Trade policy is teed up to be a major issue in the presidential campaign, though not in the ways anyone could have anticipated a few years ago. But to people who have watched the last 20 years of the Republican politics of trade, it’s one of those developments that seemed inevitable, but whose timing was impossible to predict. Who would have thought that a New York real estate developer would have busted the party open on trade?
Donald Trump, now the presumptive Republican nominee, is bound to make an issue of it. Sure, Hillary Clinton opposes the Trans-Pacific Partnership, the 12-nation trade agreement that President Barack Obama negotiated. But as secretary of state, Clinton promoted it. And the other Clinton — Bill — has fingerprints all over a raft of trade deals. Does anyone seriously think it won’t be a Trump talking point in a general election?
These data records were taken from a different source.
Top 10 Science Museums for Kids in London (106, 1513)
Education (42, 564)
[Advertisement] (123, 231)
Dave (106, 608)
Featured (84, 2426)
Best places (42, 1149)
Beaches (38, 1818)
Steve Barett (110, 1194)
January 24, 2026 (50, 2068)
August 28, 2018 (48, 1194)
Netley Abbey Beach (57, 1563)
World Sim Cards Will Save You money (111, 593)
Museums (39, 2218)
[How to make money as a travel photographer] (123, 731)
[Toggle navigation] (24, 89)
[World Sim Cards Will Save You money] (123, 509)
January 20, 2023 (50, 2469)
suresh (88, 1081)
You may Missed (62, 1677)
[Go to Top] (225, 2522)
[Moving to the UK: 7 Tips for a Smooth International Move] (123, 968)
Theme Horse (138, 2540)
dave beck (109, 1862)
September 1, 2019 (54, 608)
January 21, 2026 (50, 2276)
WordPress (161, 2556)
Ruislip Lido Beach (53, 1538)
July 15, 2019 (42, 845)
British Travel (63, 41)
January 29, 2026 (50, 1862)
Glib interpretations of the politics of trade for the last 20 years have pinned the controversy on the rise of “protectionism” — which has become a vague political epithet rather than a useful label — in a Democratic Party where labor unions wield considerable influence. And there is no question that they changed the Democratic dynamics on trade.
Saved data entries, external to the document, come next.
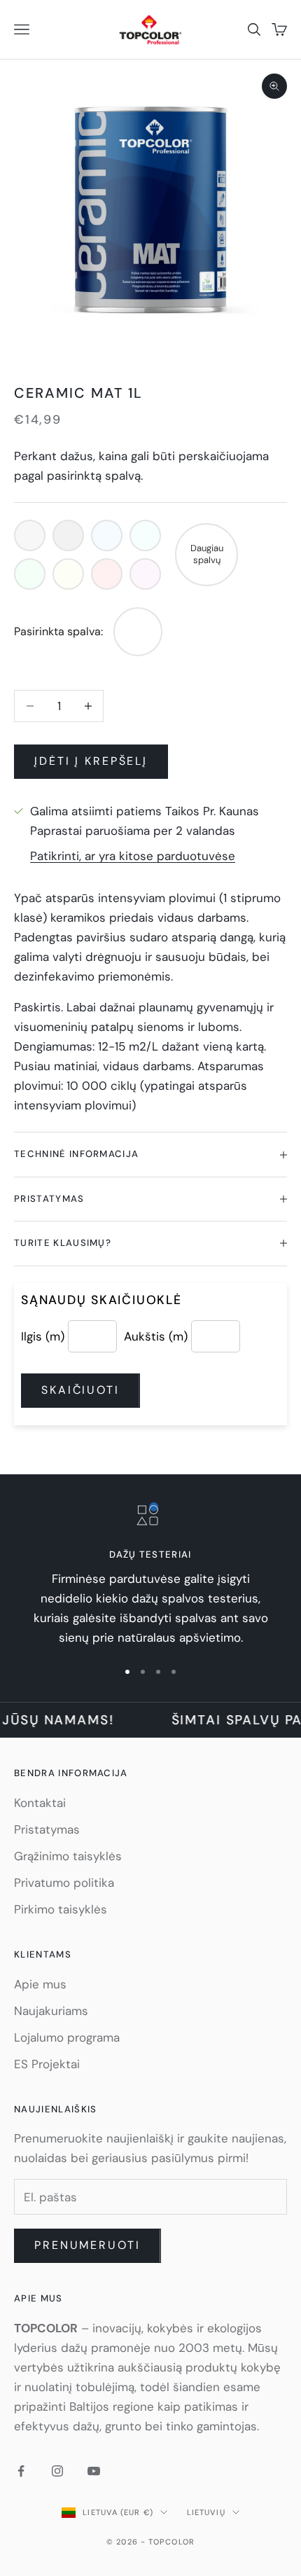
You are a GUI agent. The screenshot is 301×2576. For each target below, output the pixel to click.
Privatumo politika (64, 1882)
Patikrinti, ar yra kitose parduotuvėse (132, 856)
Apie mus (40, 1984)
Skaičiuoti (80, 1390)
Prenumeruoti (87, 2245)
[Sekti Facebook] (21, 2471)
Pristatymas (47, 1829)
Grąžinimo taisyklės (68, 1856)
Their issue has been simple: trade agreements cost jobs. It’s a debatable point, since offshoring has been a fact of American economic life since the 1960s. Severe recessions in countries with which the United States trades squeezes cyclical employment in export industries far more than trade agreements. Nevertheless, labor adamantly opposes new trade deals, and none more vociferously than the one with China in 2000.
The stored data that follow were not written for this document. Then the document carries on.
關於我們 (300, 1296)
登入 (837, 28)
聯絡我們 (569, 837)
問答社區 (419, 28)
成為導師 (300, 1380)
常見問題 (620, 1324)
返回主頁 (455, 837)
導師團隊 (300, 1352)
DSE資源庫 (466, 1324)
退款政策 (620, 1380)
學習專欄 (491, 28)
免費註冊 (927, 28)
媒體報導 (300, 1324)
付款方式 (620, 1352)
The simmering reality of Republican politics on trade: since the mid-1990s, they’ve been a bottle with the cork in too tight over trade.
The Republican leadership in Washington, from Newt Gingrich and Denny Hastert to John Boehner and Paul Ryan never wavered in their support for deals like the North American Free Trade Agreement, the Uruguay Round that created the World Trade Organization and, above all, a landmark pact with China that Bill Clinton pushed through in 2000.
Beneath the surface, core Republican constituencies seethed at its leadership.
They had a few champions in Congress. Rep. Chris Smith of New Jersey never stopped talking about human rights in China, with a particular focus on persecuted Christians. Former Sen. Fred Thompson of Tennessee hammered away at security issues like China’s proliferation of weapons technology. The late Rep. Charlie Norwood of Georgia, in a final speech raging against the China deal, called on lawmakers to demonstrate that “liberty shines brighter than gold.”
And, contrary to every shred of conventional wisdom about where you might find a union lobbyist, some Republicans, like Rep. Duncan Hunter of California, maintained cordial relationships with labor.
But those champions never organized themselves around the issue the way they might abortion or Obamacare or any of the other issues that really animate Republican voters. Republican opponents of free trade never had the kind of people who coordinated lobbying, took names, and built bridges with undecided lawmakers. In short, though they had a lot of voters with them, they didn’t have a Washington organization.
By contrast, establishment Republicans had the business lobby on their side — led by multinationals like Caterpillar, IBM, and General Electric — and rightly conveyed the impression of having a well-oiled machine that could roll out and crush congressional opposition to new trade deals. Wavering Republican members of Congress — or ones who simply wanted the issue to go away — found themselves under pressure from local businesses, and enjoyed fundraising largesse in Washington.
Flash forward to 2016, and the craziness that is the Republican presidential primary. Front-runner Donald Trump has embraced a neo-isolationist foreign policy that rejects free-trade agreements and calls for a wall of tariffs against Mexican and Chinese imports. These would have been entirely common Republican ideas 100 years ago but then it would have been at the behest of business looking to keep competitors out, not laborers worried about low-wage competition.
Tony Fratto, a former official of the George W. Bush administration who now runs a public relations firm that counts key corporate lobby groups as clients, told The Wall Street Journal that, “In some ways, the Republican Party is becoming like the traditional Democratic Party” in its opposition to free trade.
But Fratto’s point is only half correct. The Republican Party was always much more like the Democrats than its leadership cared to admit, but the tendencies were masked by partisan rancor and a lack of an effective spokesman or organized apparatus in Washington.
In short, Trump provided in spades what Republican opponents of free trade were lacking for so long: leadership. And even if he loses the Republican nomination or the general election, Trump has pried the cork out of the bottle with relatively little effort. Putting it back in, if that’s even possible, won’t come easily.